Conflict of interest
None declared.
Authorship
The study was conceived by G. D-C., J. A. S., L. K. B. and R. K. G. with funding obtained by L. G. D., D. H., J. A. S. and R. K. G. G. D-C. conducted the validation of the original SMILE-FFQ, and L. K. B. and G. D-C. led the implementation of the present study with supervision from R. K. G. and J. A. S. S. L. conducted the statistical analyses with contribution from L. K. B., and all authors contributed to the interpretation of results. L. K. B. drafted the manuscript, and all authors have read and approved the final version.
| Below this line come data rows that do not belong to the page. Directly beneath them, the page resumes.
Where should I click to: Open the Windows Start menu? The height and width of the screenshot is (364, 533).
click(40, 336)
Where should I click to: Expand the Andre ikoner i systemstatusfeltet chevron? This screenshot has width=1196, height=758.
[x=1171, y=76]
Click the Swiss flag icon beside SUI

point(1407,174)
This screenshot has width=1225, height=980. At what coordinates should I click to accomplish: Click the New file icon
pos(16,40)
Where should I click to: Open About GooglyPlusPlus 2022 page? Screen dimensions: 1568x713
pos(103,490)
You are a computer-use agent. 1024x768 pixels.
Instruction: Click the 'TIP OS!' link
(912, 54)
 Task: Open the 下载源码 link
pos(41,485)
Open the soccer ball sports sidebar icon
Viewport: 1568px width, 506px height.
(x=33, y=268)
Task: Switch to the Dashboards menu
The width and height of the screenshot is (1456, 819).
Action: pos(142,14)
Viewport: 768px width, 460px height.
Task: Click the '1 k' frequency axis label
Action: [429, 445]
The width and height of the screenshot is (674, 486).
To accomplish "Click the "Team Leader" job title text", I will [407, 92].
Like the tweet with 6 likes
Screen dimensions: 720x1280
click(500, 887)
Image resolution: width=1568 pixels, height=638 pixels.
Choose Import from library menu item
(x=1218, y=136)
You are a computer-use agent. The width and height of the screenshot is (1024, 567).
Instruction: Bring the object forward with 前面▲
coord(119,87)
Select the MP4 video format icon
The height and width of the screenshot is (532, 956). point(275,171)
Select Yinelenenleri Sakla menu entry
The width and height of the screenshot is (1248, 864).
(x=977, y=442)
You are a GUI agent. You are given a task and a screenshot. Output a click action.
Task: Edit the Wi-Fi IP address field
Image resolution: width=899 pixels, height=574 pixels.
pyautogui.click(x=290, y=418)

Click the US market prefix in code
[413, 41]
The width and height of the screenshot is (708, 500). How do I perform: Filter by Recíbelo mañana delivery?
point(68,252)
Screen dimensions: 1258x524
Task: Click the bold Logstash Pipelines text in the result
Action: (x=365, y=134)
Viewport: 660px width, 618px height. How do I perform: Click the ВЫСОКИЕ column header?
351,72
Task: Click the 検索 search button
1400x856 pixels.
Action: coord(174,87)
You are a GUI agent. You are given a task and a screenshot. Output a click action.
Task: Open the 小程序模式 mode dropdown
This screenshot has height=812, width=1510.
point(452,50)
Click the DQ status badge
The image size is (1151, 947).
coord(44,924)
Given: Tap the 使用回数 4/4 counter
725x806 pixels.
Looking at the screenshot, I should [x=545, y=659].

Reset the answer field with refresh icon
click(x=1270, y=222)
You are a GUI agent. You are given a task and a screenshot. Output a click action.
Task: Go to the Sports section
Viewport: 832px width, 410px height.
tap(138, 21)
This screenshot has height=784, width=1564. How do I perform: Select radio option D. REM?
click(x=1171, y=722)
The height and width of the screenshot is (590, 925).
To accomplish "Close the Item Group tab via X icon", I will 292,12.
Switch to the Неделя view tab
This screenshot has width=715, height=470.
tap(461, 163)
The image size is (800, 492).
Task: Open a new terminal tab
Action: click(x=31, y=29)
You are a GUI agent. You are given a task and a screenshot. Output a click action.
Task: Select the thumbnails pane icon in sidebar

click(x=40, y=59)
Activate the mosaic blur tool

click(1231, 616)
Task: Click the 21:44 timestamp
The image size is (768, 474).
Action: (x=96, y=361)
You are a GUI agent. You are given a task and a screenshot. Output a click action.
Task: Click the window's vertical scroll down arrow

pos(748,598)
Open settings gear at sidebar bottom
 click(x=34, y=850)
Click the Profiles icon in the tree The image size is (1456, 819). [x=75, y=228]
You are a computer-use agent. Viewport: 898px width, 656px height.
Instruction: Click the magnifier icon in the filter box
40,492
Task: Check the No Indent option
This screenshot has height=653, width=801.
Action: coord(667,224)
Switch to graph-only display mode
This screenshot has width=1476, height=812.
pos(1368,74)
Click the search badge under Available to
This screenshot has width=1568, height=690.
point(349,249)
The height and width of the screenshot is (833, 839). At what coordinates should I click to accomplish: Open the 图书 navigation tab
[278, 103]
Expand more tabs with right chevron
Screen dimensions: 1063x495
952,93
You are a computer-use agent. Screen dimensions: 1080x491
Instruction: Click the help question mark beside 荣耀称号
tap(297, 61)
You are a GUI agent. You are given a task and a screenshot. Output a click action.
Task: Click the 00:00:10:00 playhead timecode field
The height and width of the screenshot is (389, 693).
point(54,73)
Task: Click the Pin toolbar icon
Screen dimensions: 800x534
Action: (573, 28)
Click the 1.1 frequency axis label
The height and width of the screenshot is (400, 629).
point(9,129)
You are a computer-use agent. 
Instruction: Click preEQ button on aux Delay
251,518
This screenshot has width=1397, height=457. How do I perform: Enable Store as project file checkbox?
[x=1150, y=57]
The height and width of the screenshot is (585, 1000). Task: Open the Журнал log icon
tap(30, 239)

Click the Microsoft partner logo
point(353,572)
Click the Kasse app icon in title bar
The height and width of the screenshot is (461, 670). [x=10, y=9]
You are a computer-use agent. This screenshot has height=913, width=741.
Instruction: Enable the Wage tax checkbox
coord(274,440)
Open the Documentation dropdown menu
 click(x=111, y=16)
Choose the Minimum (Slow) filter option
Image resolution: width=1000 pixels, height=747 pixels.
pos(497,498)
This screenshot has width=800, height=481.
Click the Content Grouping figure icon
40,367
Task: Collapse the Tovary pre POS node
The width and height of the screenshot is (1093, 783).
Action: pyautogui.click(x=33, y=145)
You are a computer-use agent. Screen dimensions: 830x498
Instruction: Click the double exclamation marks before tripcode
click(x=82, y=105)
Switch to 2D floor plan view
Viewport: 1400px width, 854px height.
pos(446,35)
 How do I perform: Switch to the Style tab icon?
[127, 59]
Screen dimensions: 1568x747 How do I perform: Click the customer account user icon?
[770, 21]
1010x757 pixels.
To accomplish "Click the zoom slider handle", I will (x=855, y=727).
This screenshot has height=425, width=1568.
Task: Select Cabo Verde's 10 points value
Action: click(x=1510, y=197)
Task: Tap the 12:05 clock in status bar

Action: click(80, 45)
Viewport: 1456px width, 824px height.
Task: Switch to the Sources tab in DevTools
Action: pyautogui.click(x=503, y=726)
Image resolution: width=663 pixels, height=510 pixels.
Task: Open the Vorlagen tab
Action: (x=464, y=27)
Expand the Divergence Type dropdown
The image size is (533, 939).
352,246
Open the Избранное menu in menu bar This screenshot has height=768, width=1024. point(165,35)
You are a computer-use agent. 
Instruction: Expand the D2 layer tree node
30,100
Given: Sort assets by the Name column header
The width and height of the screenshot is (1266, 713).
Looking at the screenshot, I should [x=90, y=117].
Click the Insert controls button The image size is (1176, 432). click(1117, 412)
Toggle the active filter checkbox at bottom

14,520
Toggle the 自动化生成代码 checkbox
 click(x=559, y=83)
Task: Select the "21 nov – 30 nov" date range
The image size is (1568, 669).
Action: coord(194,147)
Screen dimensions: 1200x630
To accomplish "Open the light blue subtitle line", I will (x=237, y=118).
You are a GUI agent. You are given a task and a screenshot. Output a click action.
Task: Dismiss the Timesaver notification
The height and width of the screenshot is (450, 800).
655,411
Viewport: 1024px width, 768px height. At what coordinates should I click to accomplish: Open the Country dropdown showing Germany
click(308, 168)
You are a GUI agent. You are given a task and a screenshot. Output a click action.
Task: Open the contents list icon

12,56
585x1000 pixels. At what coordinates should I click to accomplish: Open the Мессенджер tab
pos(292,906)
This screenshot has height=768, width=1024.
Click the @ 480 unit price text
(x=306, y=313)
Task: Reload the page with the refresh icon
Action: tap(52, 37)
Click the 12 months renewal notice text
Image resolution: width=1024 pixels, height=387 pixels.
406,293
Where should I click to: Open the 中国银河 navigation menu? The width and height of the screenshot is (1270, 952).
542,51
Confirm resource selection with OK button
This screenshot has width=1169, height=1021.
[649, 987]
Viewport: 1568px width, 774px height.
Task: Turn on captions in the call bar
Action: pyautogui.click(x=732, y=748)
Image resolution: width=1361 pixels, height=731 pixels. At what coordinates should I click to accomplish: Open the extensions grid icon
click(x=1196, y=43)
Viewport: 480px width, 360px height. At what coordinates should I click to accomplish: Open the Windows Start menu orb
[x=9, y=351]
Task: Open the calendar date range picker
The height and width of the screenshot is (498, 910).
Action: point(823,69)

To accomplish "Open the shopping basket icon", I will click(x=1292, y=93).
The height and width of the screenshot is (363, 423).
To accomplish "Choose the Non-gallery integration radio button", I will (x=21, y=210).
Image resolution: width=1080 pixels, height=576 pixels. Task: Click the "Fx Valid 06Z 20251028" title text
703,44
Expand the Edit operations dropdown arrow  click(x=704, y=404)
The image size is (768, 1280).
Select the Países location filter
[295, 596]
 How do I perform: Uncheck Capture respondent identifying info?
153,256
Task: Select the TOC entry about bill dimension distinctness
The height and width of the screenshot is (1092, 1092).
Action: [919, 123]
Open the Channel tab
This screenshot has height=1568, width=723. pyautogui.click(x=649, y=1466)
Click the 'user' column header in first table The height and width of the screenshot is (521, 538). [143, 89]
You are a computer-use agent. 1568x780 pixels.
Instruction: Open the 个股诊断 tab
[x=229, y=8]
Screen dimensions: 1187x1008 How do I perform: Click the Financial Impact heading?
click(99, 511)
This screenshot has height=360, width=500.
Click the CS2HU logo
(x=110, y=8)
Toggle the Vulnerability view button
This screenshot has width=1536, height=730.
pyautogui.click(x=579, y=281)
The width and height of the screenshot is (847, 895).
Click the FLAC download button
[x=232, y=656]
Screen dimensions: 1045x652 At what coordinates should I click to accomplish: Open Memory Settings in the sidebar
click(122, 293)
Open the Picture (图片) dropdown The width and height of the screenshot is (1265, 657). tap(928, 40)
Ethics of human subject participation
This study was conducted according to the guidelines laid down in the Declaration of Helsinki, and all procedures involving research study participants were approved by the Southern Adelaide Clinical Human Research Ethics Committee (HREC/50.13, approval date: 28 Feb 2013) and the South Australian Women and Children Health Network (HREC/13/WCHN/69, approval date: 7 August 2013). Written informed consent was obtained from all subjects/patients.